Société

Conseil des ministres: «Ce n’est pas le signal d’apaisement qu’on attendait»

21 avril 2026

« La première ministre n’envoie pas aujourd’hui le signal d’apaisement que l’on attendait de son nouveau gouvernement, pas plus que celui de la rupture avec le ton et les stratégies de division de son prédécesseur », a déclaré le président de la CSQ, Éric Gingras, à l’annonce de la nomination des différents membres du Conseil des ministres par la nouvelle première ministre, Christine Fréchette.

Par Maude Messier, conseillère CSQ 

« Espérons que notre volonté de travailler ensemble dans le dialogue soit entendue et que le vent de changement transparaisse dès son discours d’ouverture. Pour l’heure, c’est clair qu’on reste sur notre faim », a ajouté le président.

La CSQ réitère que les derniers mois ont été difficiles pour le climat social et que les défis qui attendent le Québec sont nombreux. « L’intérêt commun, c’est de travailler ensemble, pour les Québécoises et les Québécois. Et ça passe nécessairement par les services et les réseaux publics. Comment se fait-il, par exemple, que l’éducation soit à ce point absente du discours et de la vision de la première ministre? Si Mme Fréchette clame qu’elle souhaite d’abord et avant tout poser des gestes concrets, nous tenons à lui rappeler que ça fait huit ans que le gouvernement dit la même chose et, qu’à ce jour, les résultats ne sont pas au rendez-vous. Alors, nous réitérons notre demande : à quand une grande réflexion collective en éducation? », a dit Éric Gingras.

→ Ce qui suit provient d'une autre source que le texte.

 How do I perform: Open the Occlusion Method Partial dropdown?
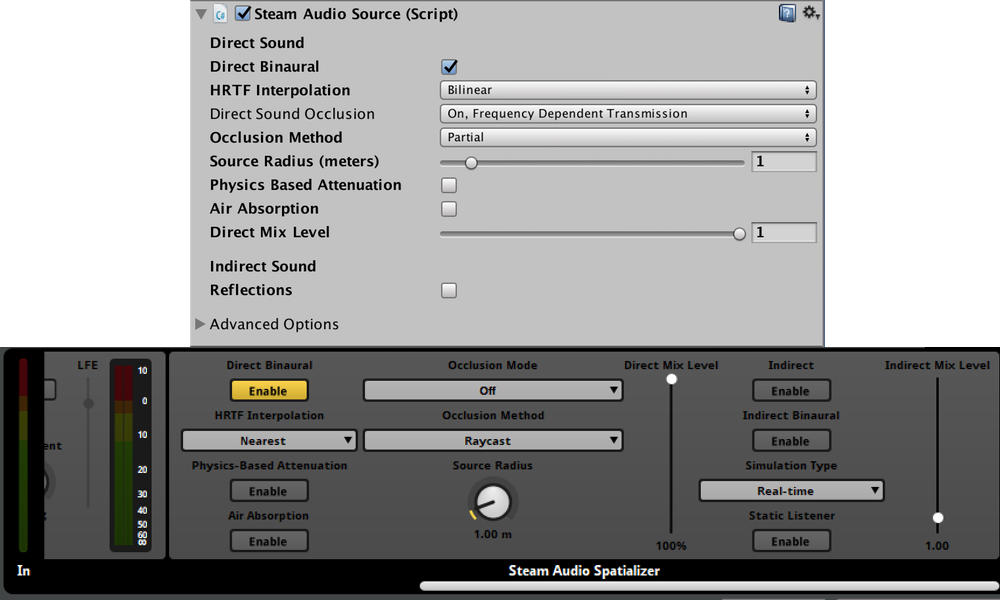point(628,138)
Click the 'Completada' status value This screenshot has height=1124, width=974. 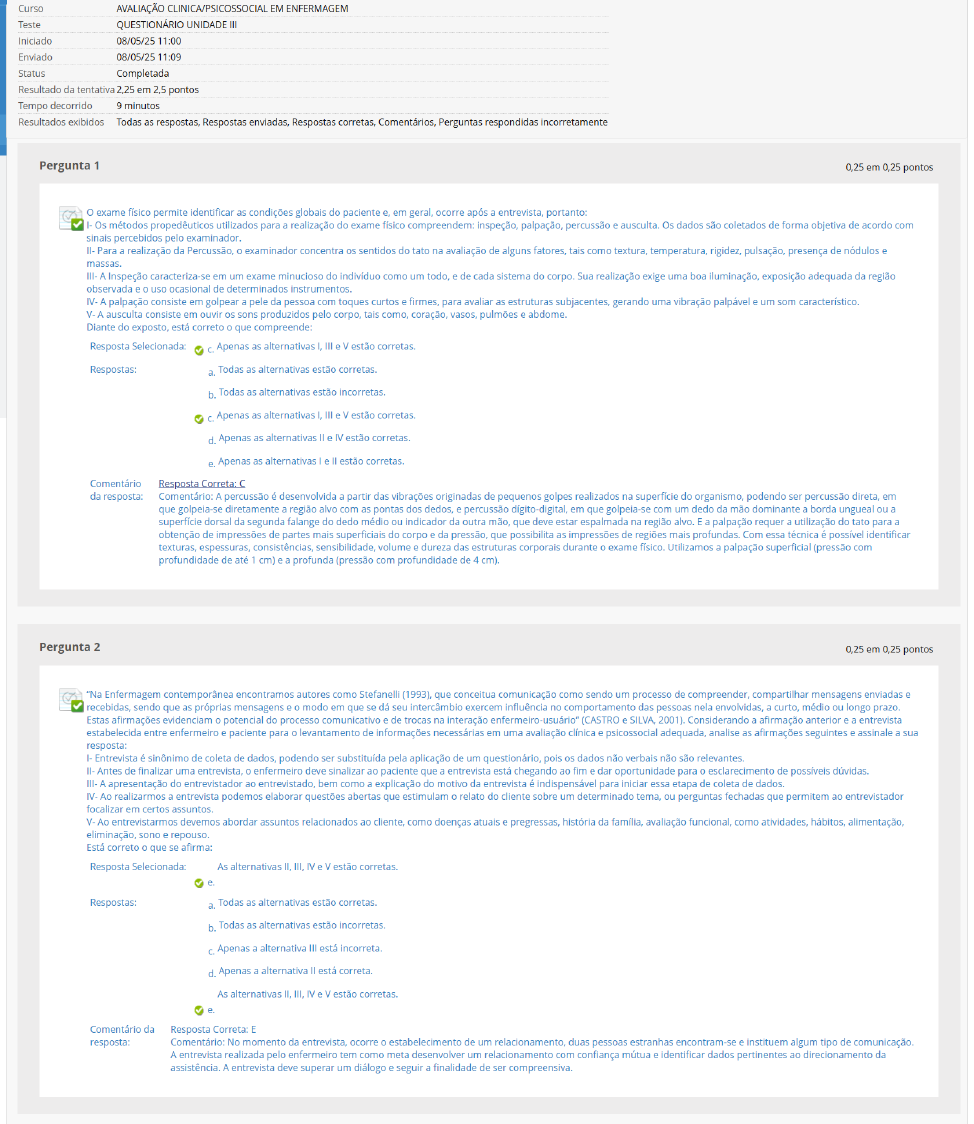coord(142,73)
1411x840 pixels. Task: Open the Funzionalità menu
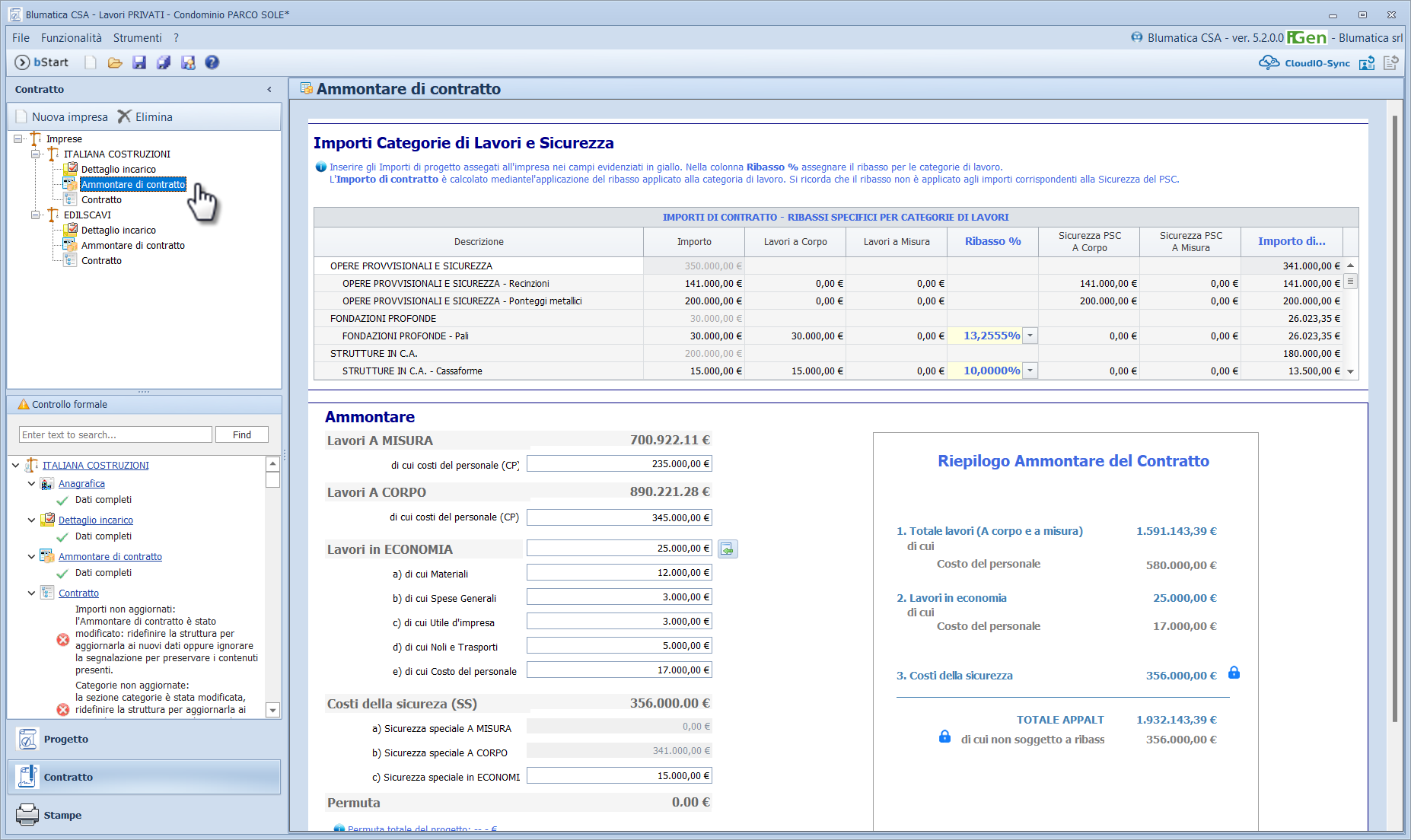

Cela étant dit, la CSQ accueille favorablement le maintien en poste de la ministre de l’Éducation, Sonia LeBel. La Centrale fait valoir que l’année scolaire qui s’achève rime déjà avec la préparation de la prochaine et que, dans ce contexte, la poursuite des travaux déjà entamés constitue un élément de stabilité nécessaire au réseau. « Tout n’est pas parfait, évidemment, mais il y a de l’écoute et on arrive à travailler ensemble », a conclu Éric Gingras.